MINING RULES AND THE SHEEP’S BACK: NON-GOVERNMENT THIRD PARTY RESPONDENTS
MINING RULES AND THE
SHEEP’S BACK
Non-government third party
respondents
Caught between the drill and the plough
Native title began life with potent enemies. The mining industry, by far the most dominant sector of the Australian economy, was implacably opposed to the NTA from the outset. The pastoral industry was more ambivalent about the passage of the legislation, but only because the majority of legal opinion guessed that native title had probably already been extinguished by pastoral leases. Once the NTA had been passed, apart from pressing for amendments, resistance to native title could only be articulated within the system. The NTA allowed any ‘person’ (whether human or corporate) whose interests might be affected by a determination of native title to become party to a claim and the result was that thousands of individual non-government respondents became involved in various proceedings.1 It was not uncommon for a single native title claim to have hundreds of respondent parties.2 The most prominent and powerful came from primary industry, including miners, pastoralists, petroleum producers, resource explorers, fishing interests and aquaculturalists, but even minor concerns like recreational shooters, tour operators and jetty licensees could and did become involved.3 In a political context, respondents with common interests (like ‘mining lease holders’ or ‘pastoral lease holders’) tended to be represented collectively by industry-based peak bodies.4 Outwardly, the respondent peak bodies lobbied government, made submissions to relevant public inquiries, participated in various consultative forums organised by the NNTT and the Federal Court, provided ‘industry perspective’ speakers to innumerable conferences and issued regular streams of media comment. Inwardly, the role was to provide information and support to the constituent members of the organisation in question, as well as to formulate positions and strategies.
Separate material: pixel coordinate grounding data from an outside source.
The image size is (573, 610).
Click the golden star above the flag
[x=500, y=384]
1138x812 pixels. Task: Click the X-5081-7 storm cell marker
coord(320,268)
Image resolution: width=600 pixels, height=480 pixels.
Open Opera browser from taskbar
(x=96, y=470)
The focus of this chapter is on the mining and pastoral industries, which were represented by various national and state associations and were by far the most politically and economically significant of the organised respondents. All production requires land (or water) on which to operate, but the kind of permission that is required varies greatly, depending on what activities are involved. All industry shares the basic requirement for tenure that is both sufficiently certain to secure investment and robust enough to permit the business to be carried on without impediment. However, different enterprises require varying types of tenure, from the intensive long-term needs of heavy industry to the temporary and shifting rights of more transient activities like fishing or early minerals exploration. There are numerous kinds of legal relationships with land in Australia, from the absolute beneficial ownership comprised by freehold to the flimsiest of licences and permissions to collect wood or for recreational fishing. After Mabo and then the enactment of the NTA, the fundamental dilemma of how native title interacted with these different permissions was not answered all at once, but incrementally on a case-by-case basis. The process was pivotal in determining how respondents would behave within the overall native title system. As the former President of the NNTT later recalled, ‘[t]here was never going to be any real prospect that these respondents would agree to native title determinations without a clear understanding of the impact of those determinations on their interests, whether as land managers, holders of tenements or as leaseholders’.5 Only as the case law unfolded would particular industries know precisely where they stood.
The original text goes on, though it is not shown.